INSTRUCTIONS TO FOLLOW:
What is needed is an exact retyping of each entry, pictures excluded.

Content starts

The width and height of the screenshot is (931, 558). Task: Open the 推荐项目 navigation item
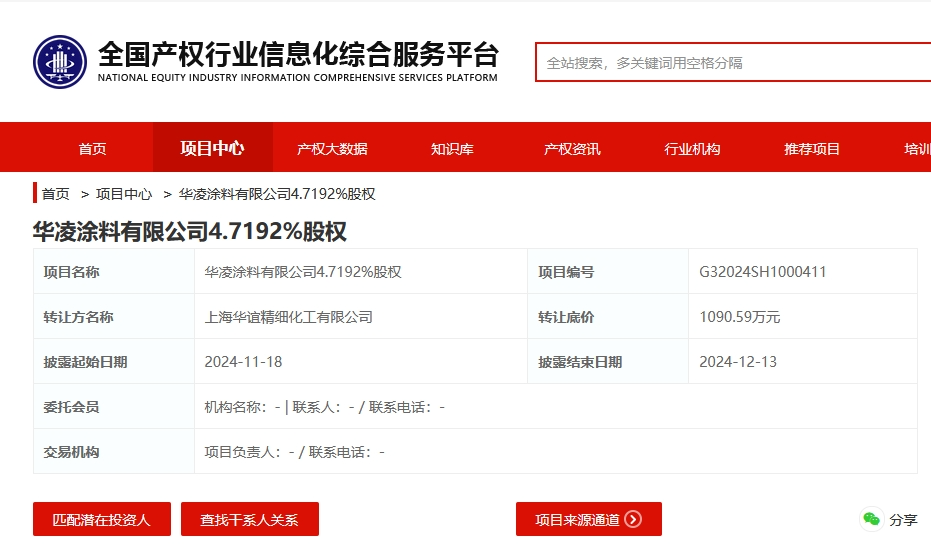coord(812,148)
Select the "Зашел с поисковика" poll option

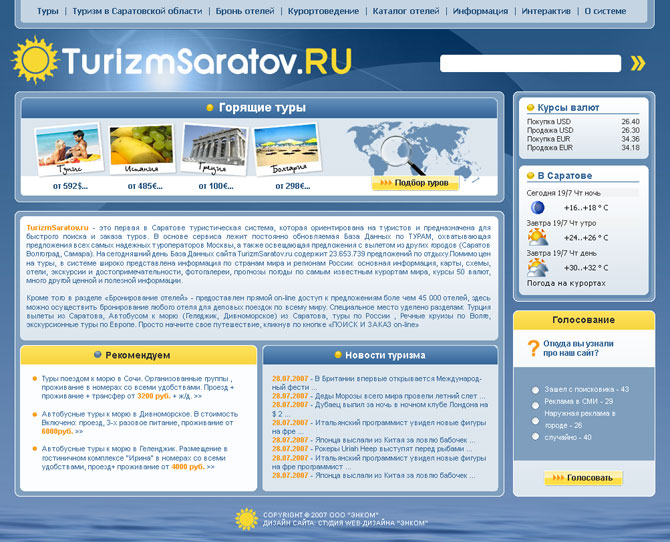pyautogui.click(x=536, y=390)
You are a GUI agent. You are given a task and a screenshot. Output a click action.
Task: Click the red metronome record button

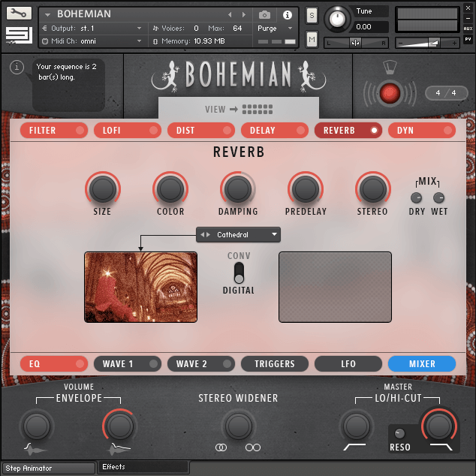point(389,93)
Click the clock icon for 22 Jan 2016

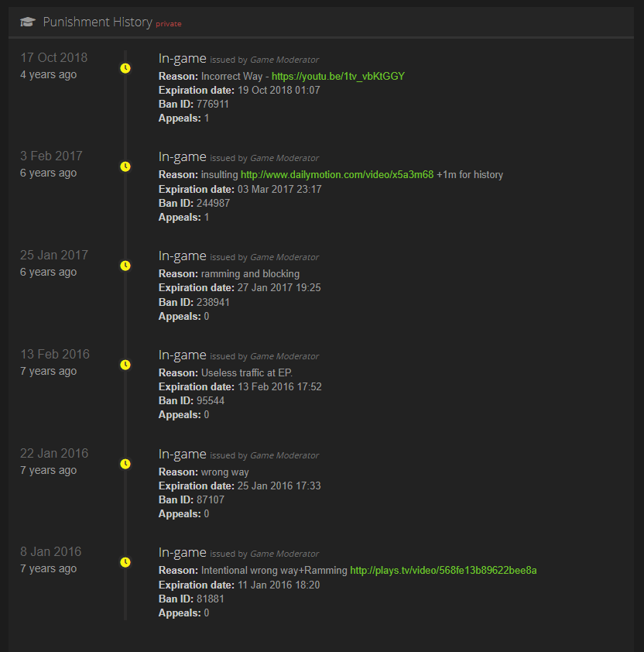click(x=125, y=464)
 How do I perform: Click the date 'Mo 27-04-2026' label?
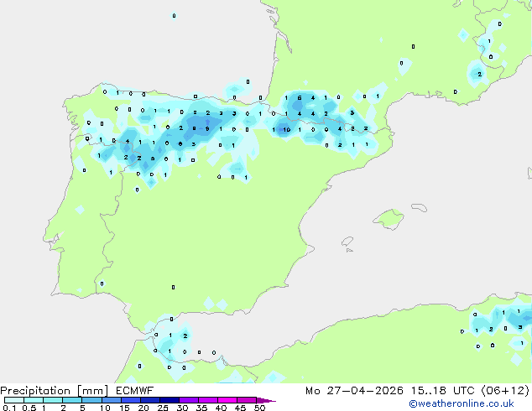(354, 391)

Content ends

EXERCISE OUTPUT:
The width and height of the screenshot is (931, 558). Task: Open the 推荐项目 navigation item
coord(812,148)
Select the "Зашел с поисковика" poll option

pyautogui.click(x=536, y=390)
You are a GUI agent. You are given a task and a screenshot. Output a click action.
Task: Click the red metronome record button

point(389,93)
Click the clock icon for 22 Jan 2016

click(x=125, y=464)
 How do I perform: Click the date 'Mo 27-04-2026' label?
(354, 391)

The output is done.